20. The recombinant Clostridium beijerii prepared by the method of any one of claims 11-19.

The use of Clostridium beijerincundi according to any one of claims 1 to 10, characterized in that it is used for the production of an organic solvent; preferably, the solvent is selected from the group consisting of: ethanol, acetone , butanol, or a combination thereof.

22. A method of producing an organic solvent, the organic solvent being: ethanol, acetone, butanol, or a combination thereof, comprising the steps of:

(A) cultivating the C. beijerincii according to any one of claims 1 to 10 and 20, under suitable conditions, to obtain a culture containing the organic solvent;

(B) separating and/or purifying the organic solvent from the culture.
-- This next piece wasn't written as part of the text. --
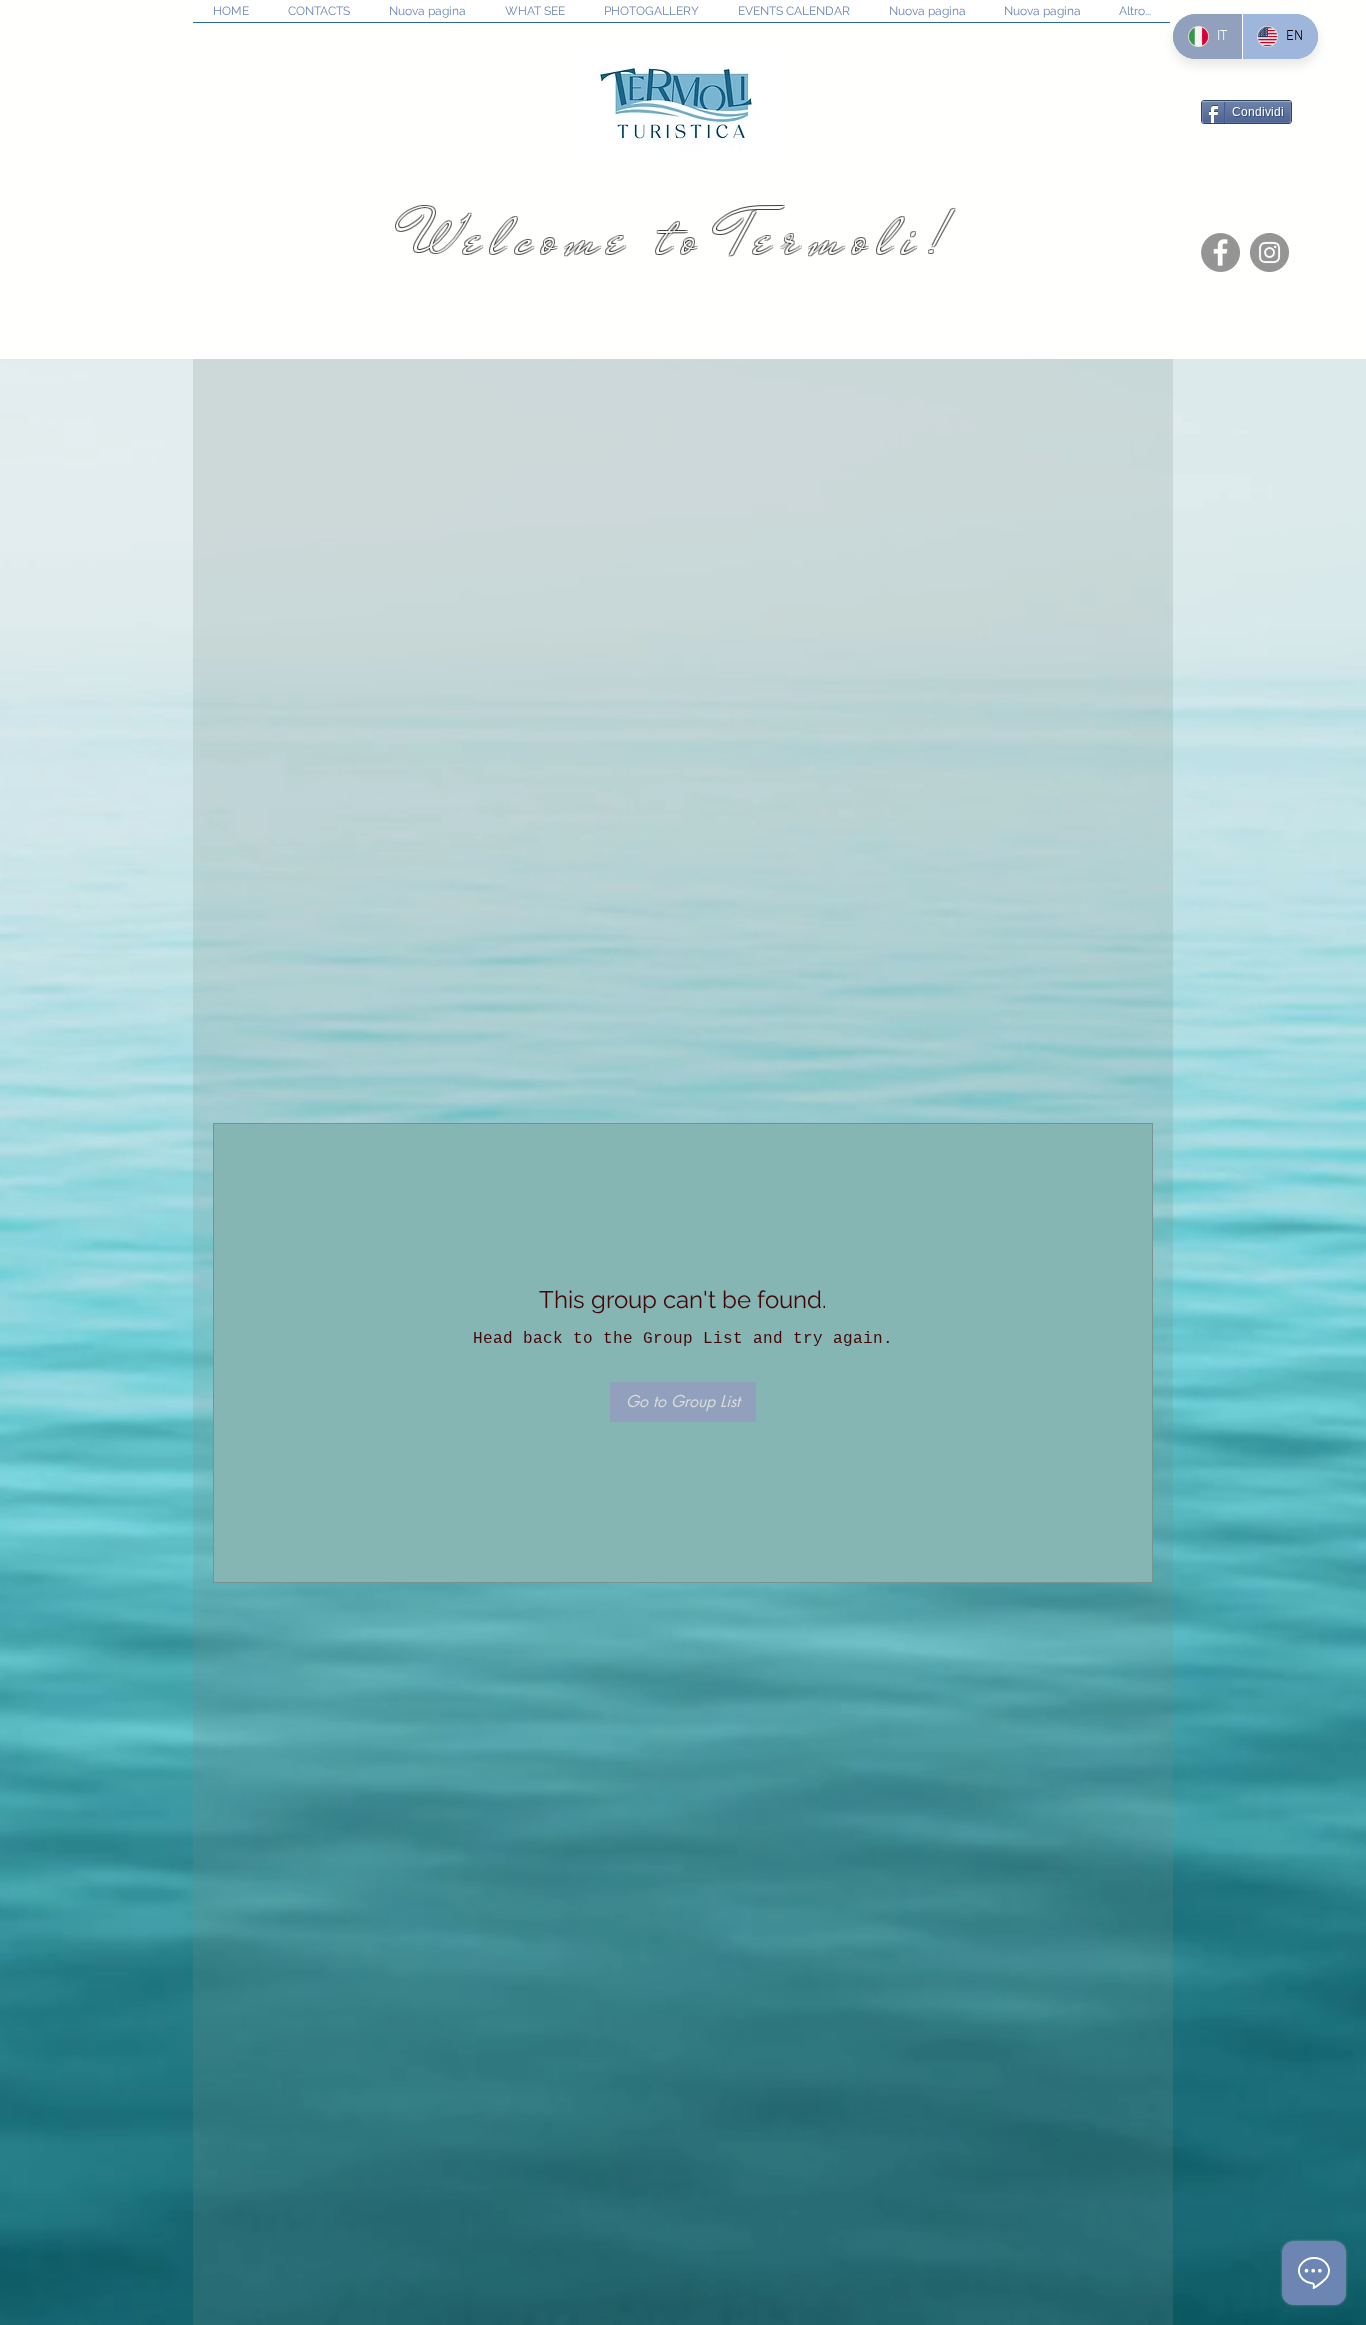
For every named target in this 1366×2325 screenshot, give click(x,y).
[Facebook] (1220, 252)
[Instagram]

23. The method according to claim 22, wherein the suitable condition comprises: the recombinant Clostridium beijerii according to any one of claims 1 to 10 and 20 and xylose and/or arabinose. The material is contacted and fermented under conditions suitable for fermentation of the recombinant C. beijerinckii.

24. The method of claim 23, wherein the xylose and/or arabinose-containing material is selected from the group consisting of: a hydrolysate of cellulose or hemicellulose, grain, and cotton.